Small business and farmer vendors on the site include Thatcher Farms, Fraberts Fresh Food, Hoppy Fields Farm, Jewels Under The Kilt, Lau-tea-da Lentils, Eby Family Honey, Mapleton’s Maple Syrup and Stacey’s Homemade Goodies.
Customers can shop either by vendor, category or product online at centrewellington.mrsgrocery.com.
Orders, which can include multiple products at one time, must be made by 1pm to receive same-day delivery and can be paid for by cash, credit or debit on delivery.
There is a $10 delivery charge for products from one vendor and an additional $5 for products from every additional vendor in each order.
Residents outside the Wellington County Mrs. Grocery catchment area can still use the service, but they must pay double the delivery fee ($20 for the first vendor and $5 for each additional vendor on an order).
The service is offered six days a week, from Monday to Saturday.
Machin, who charges vendors 10% of sales made through the website, stated he does not mark up any of the products sold on the site.
Offering Mrs. Grocery in the Waterloo and Wellington areas has allowed small businesses and local farms to get in on the online order-delivery trend, Machin said.
He quit after working for 18 years as a project coordinator for a manufacturing company, then spent four months driving for Uber Eats in Guelph.
After witnessing what residents were willing to pay to have their food delivered, Machin looked for a way to take the idea to small businesses when he came across the Mrs. Grocery franchise.
“Buying local reduces the amount of taxing needed to bring you fresh goods; there is also less fuel used to transport the product so that’s just a couple reasons there,” said Machin.
It also provides Wellington residents unable or unwilling to travel the opportunity to get local produce and to support small businesses in their area.
“Buying local is just the best way to get your produce and meats – the freshest product you could possibly get,” he added.
For Mapleton’s Maple Syrup farmer and business owner Onias Metzger, becoming a Mrs. Grocery vendor made good business sense.

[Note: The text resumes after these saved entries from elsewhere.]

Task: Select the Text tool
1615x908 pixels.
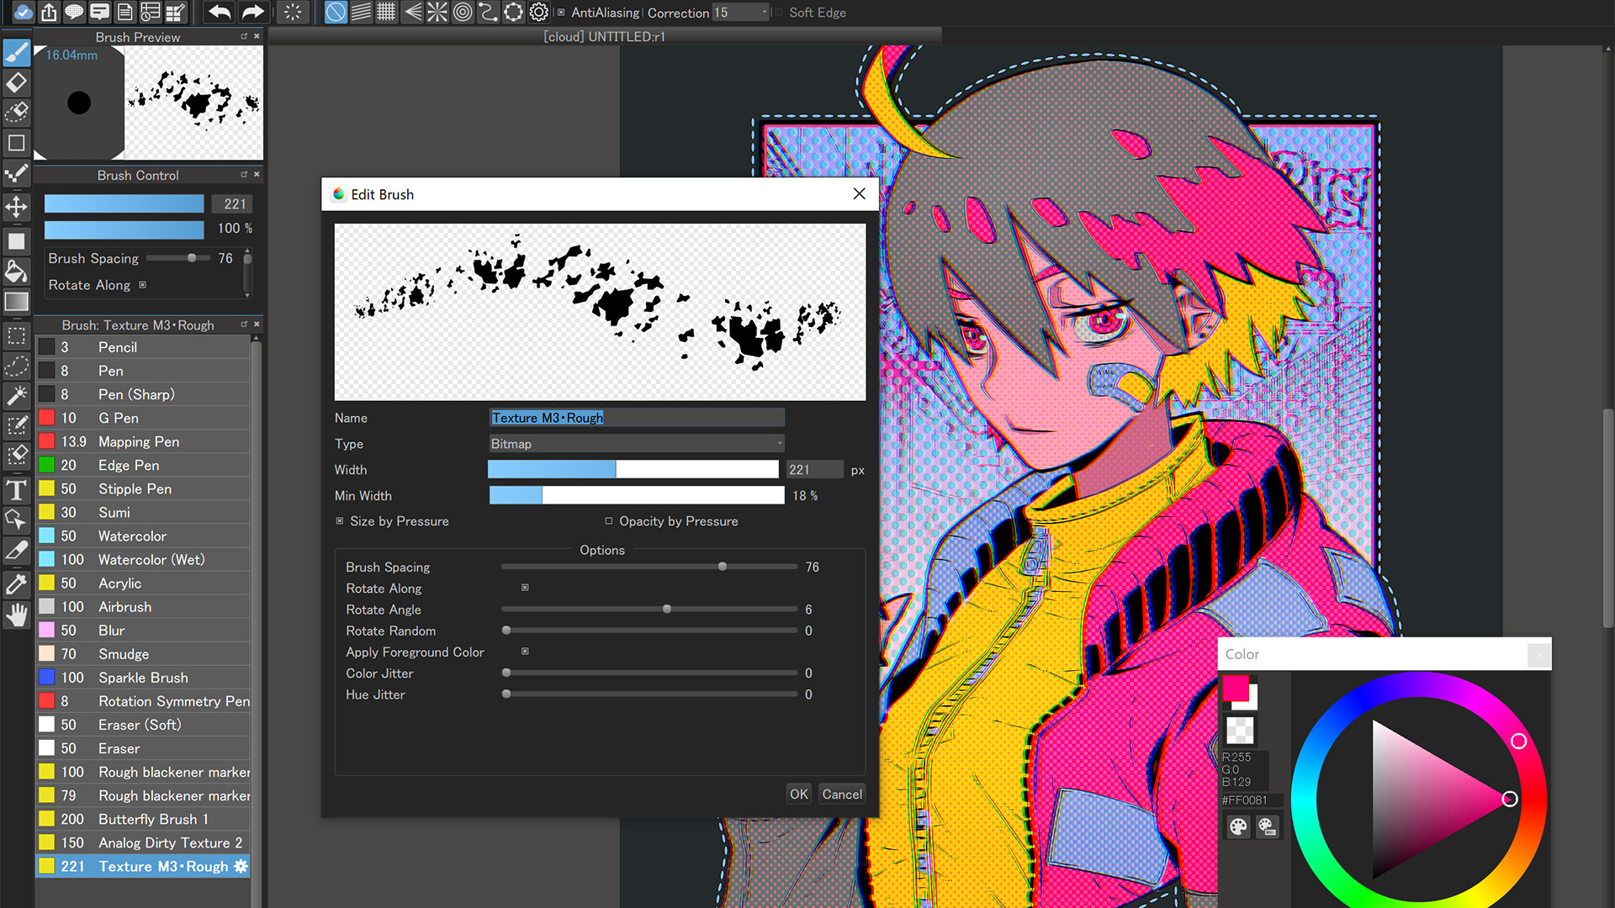Action: click(17, 489)
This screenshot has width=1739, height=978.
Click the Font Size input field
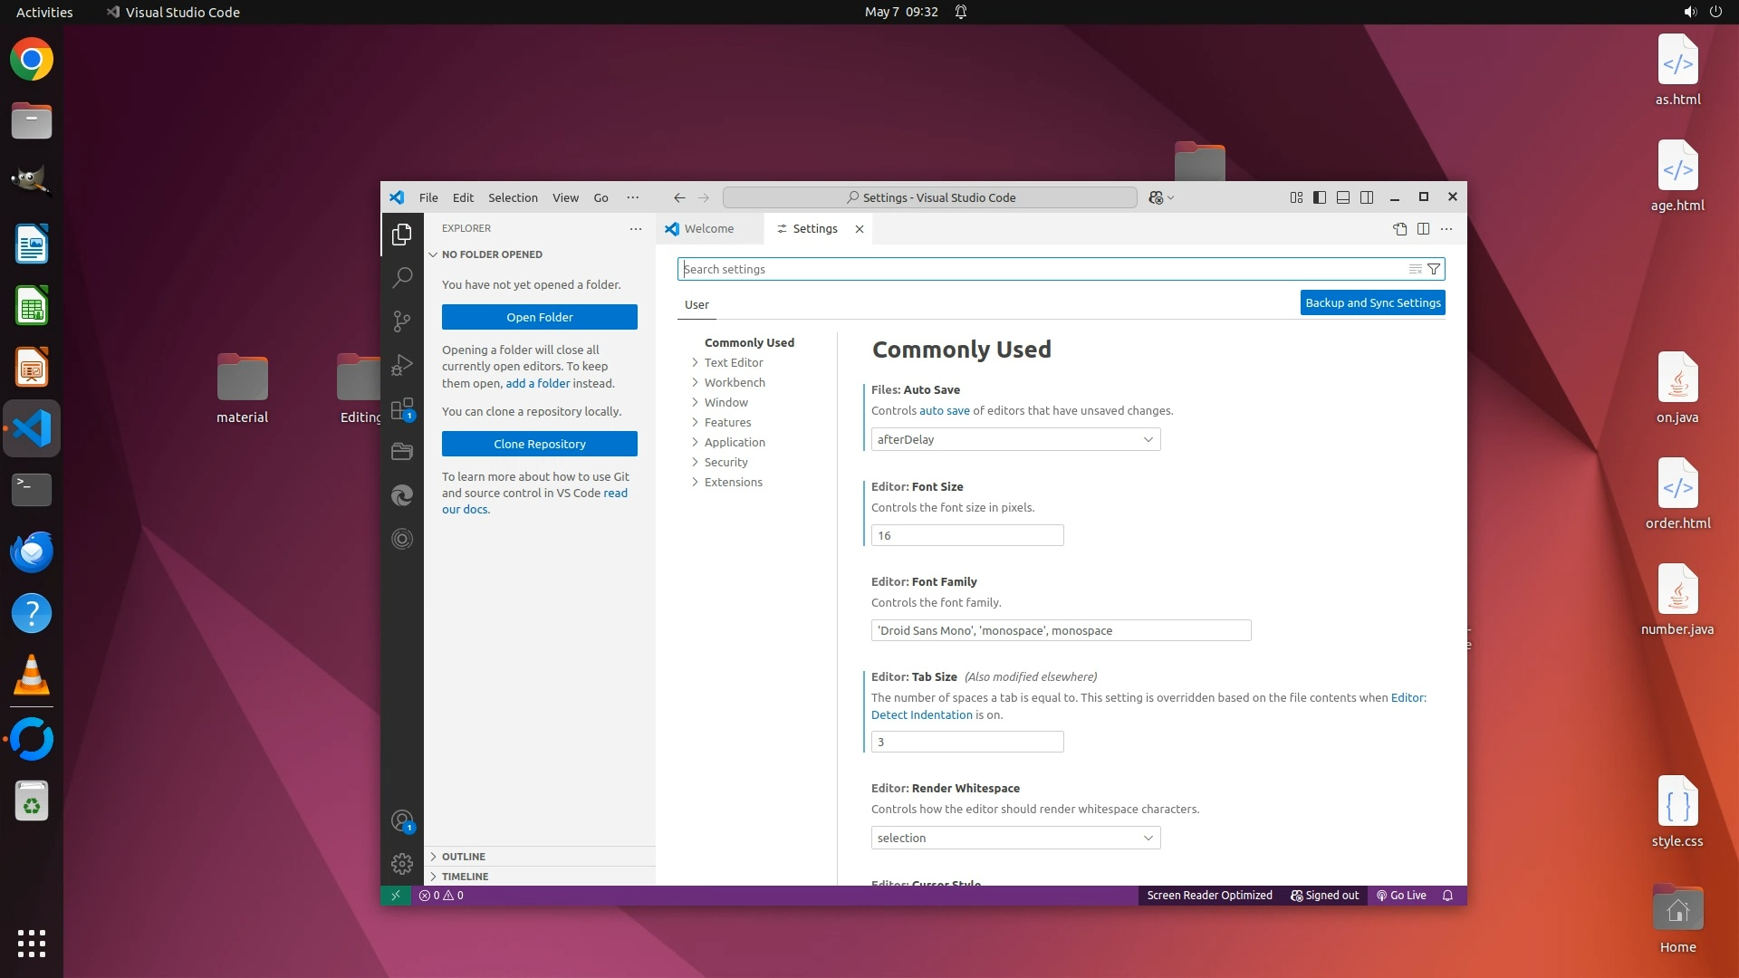[x=966, y=535]
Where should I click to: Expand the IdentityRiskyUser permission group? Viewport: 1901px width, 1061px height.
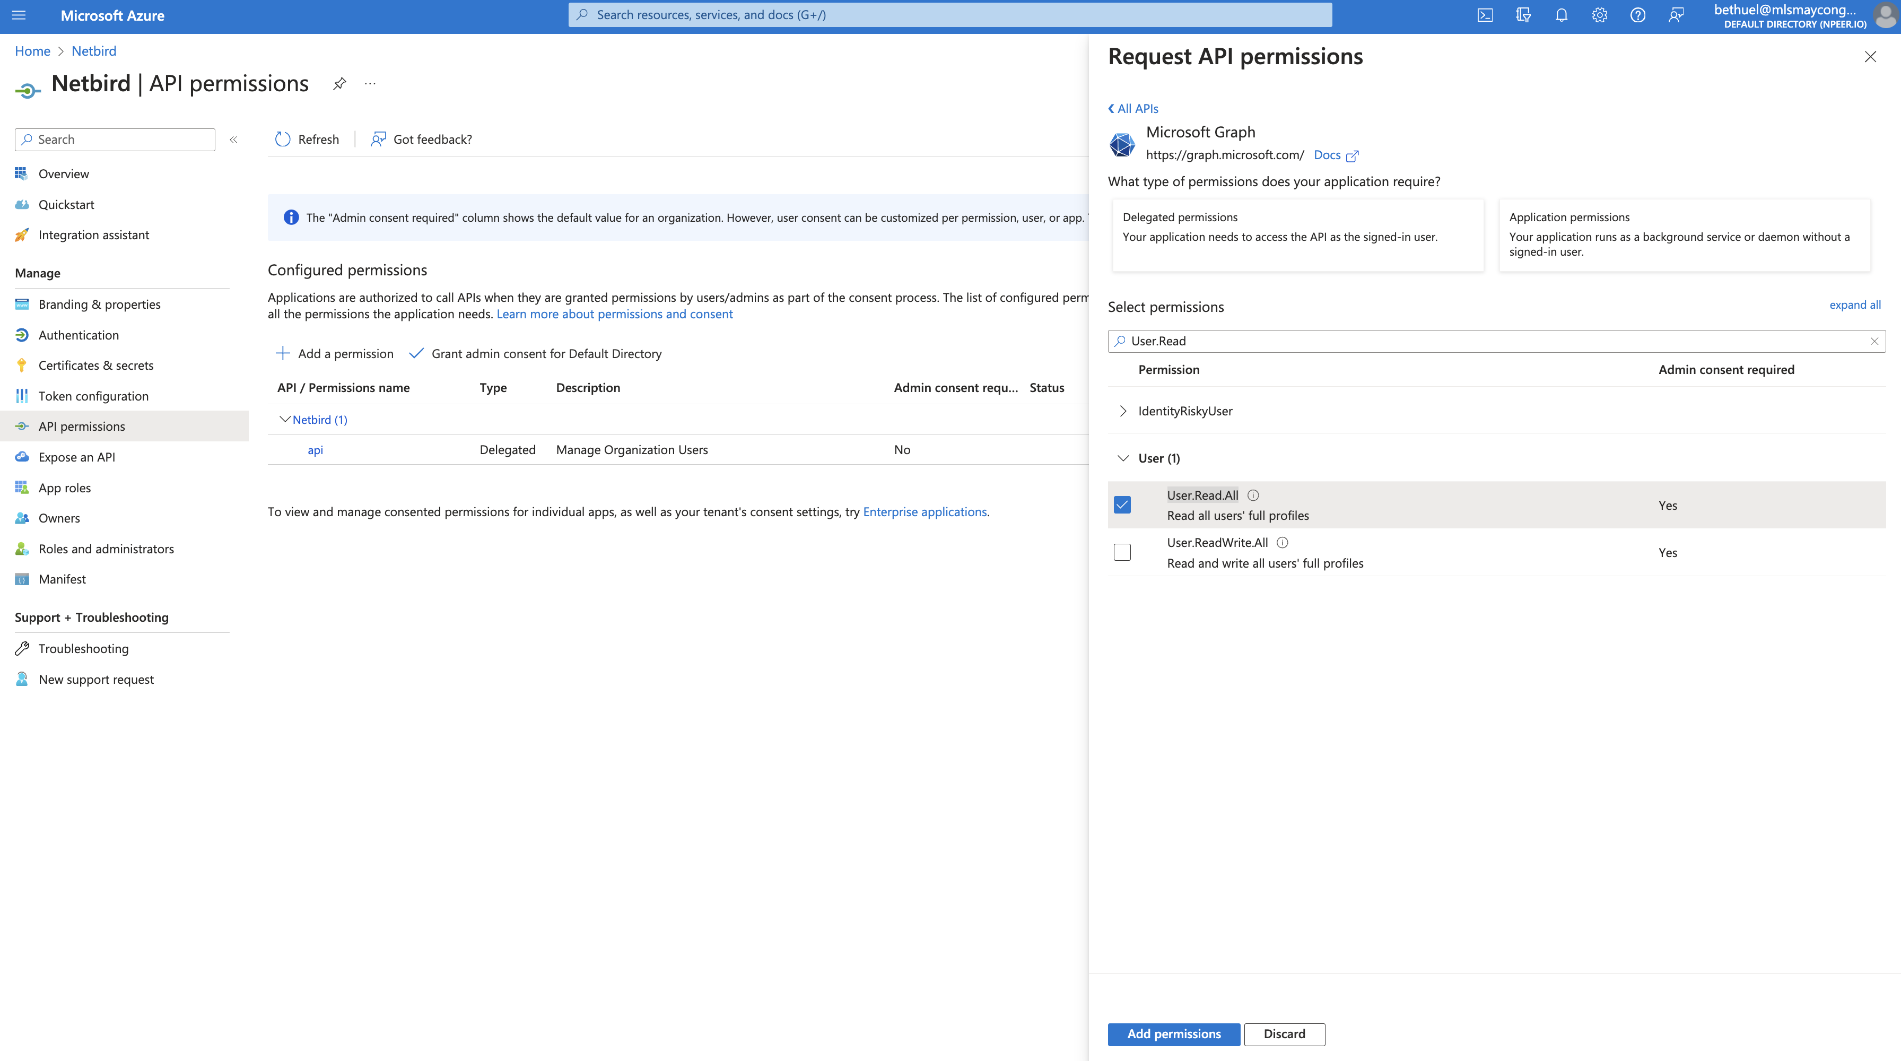click(x=1122, y=411)
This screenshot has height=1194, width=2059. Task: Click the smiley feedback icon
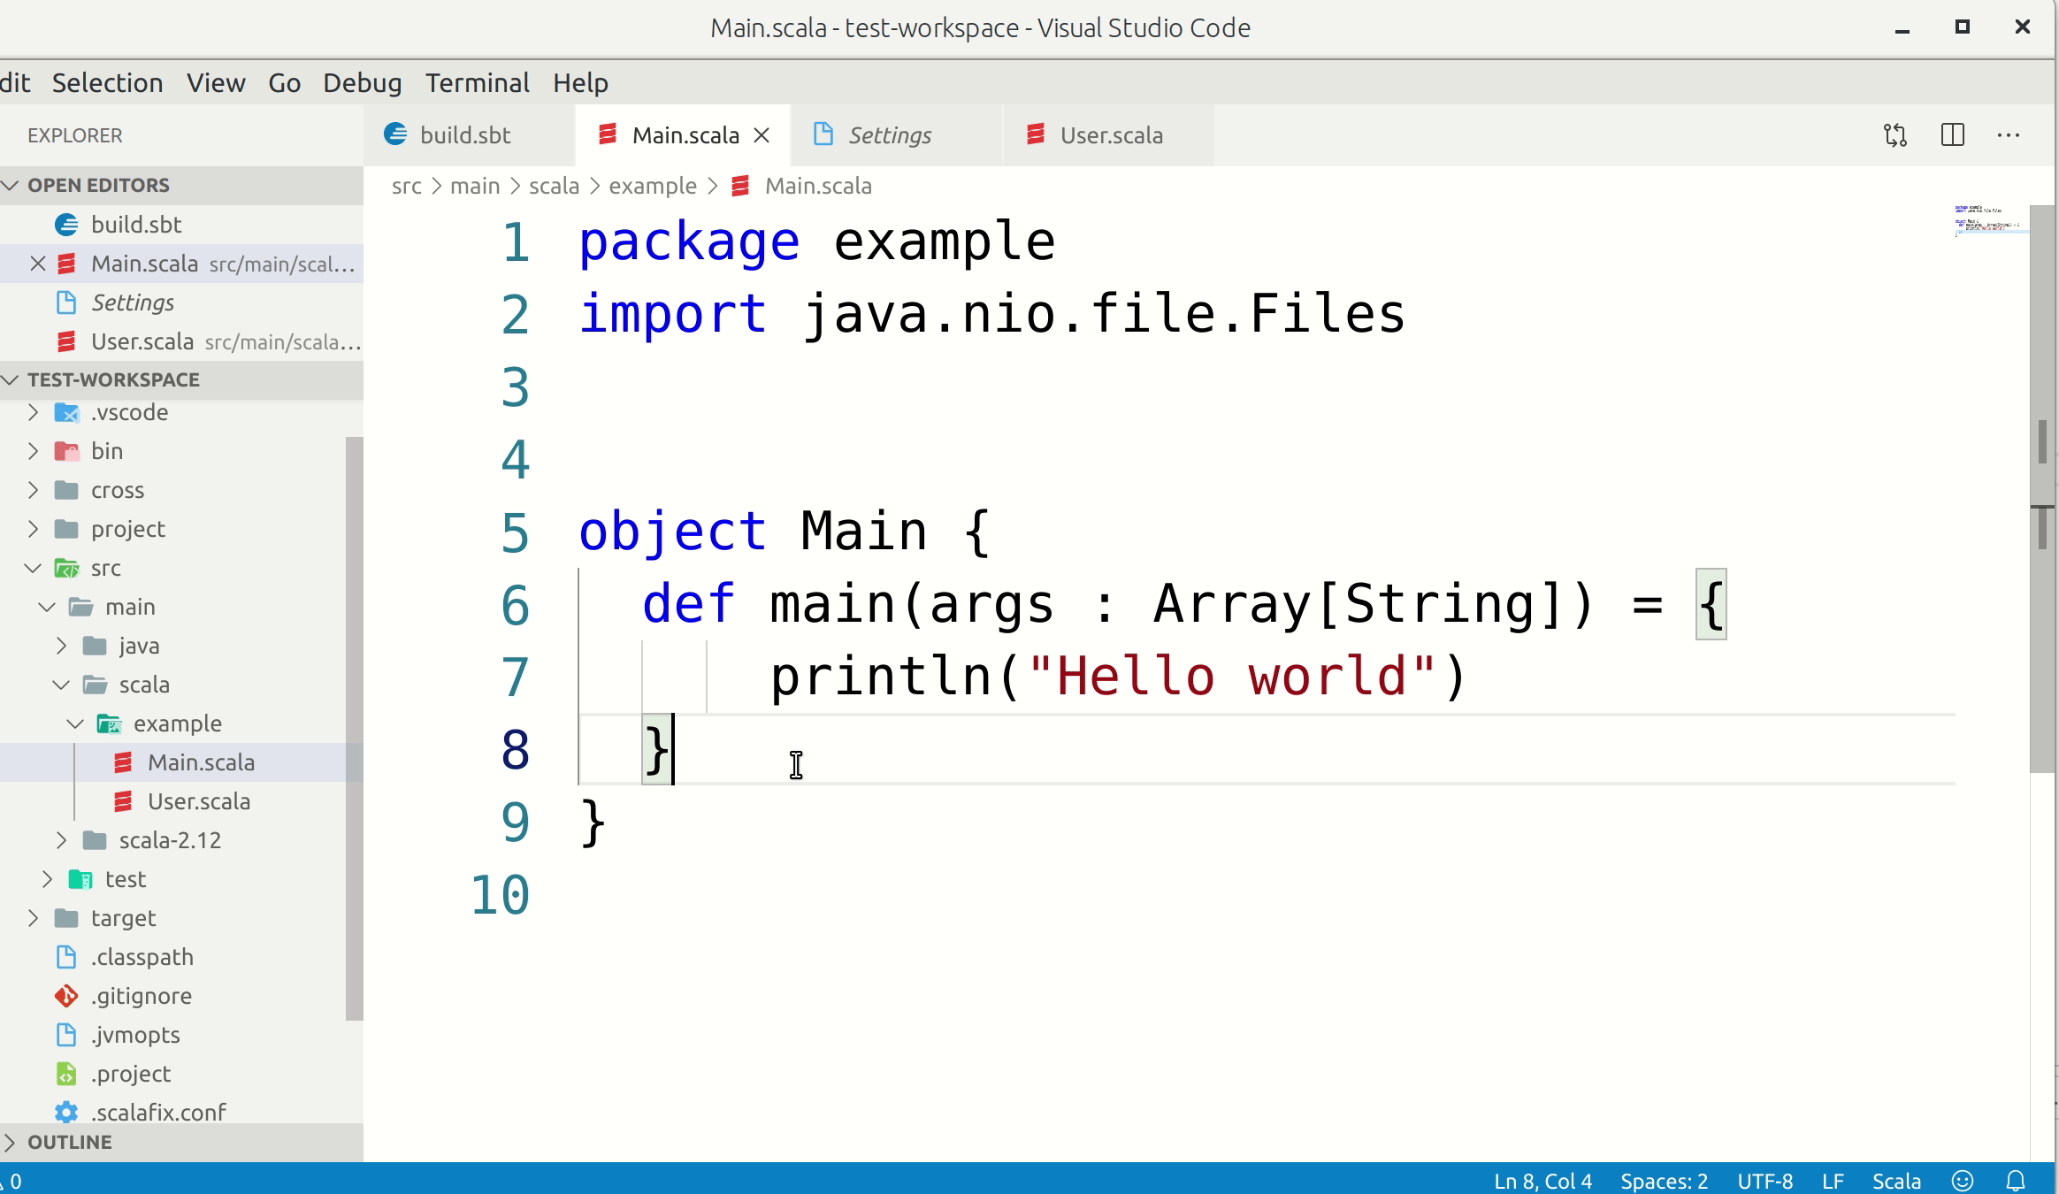pos(1963,1181)
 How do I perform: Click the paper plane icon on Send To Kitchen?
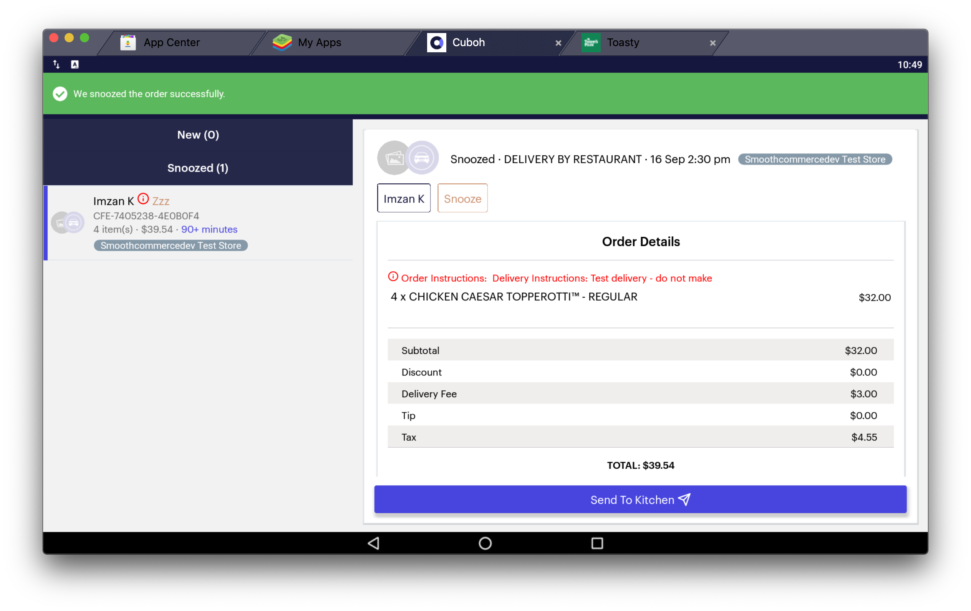click(x=684, y=499)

“I thought we could sell some maple syrup to the consumer that way straight from the farm without me doing a lot of advertising,” said Metzger.
While he has yet to receive an order through the site, he and neighbouring local business Eby Family Honey in Moorefield liked the idea and joined Mrs. Grocery at the same time.
“My neighbour signed up for honey and he thought I should sign up for the maple syrup, so that’s what we did,” he said.
Metzger says he hopes that as the local branch of Mrs. Grocery gains more publicity his business will satisfy a market for maple syrup.
According to Machin, residents in Waterloo and Wellington are already using the service. Speaking to the Advertiser last week, he said he has received a few orders each week since the launch.
“So far, so good. With the customers I have delivered to so far, I have had nothing but positive feedback, I am very excited to have the service available here,” said Machin.
Already the Machins plan to extend their coverage area to Cambridge and all the way up to Owen Sound, Port Elgin, Southampton, Kincardine and Hanover.
For now, however, Machin said they are focused on growing the franchise in Waterloo and Wellington County to support their local community.
“We are so privileged to have so many great options with local growers and businesses that provide a wonderful selection of locally grown produce,” said Machin. “For us it’s just important that our community continues to support our local merchants and help sustain our growth in our own backyard.”
He added, “We love our community and we want to see our local businesses and farmers succeed … [that’s]the bottom line of where we want to go with it here.”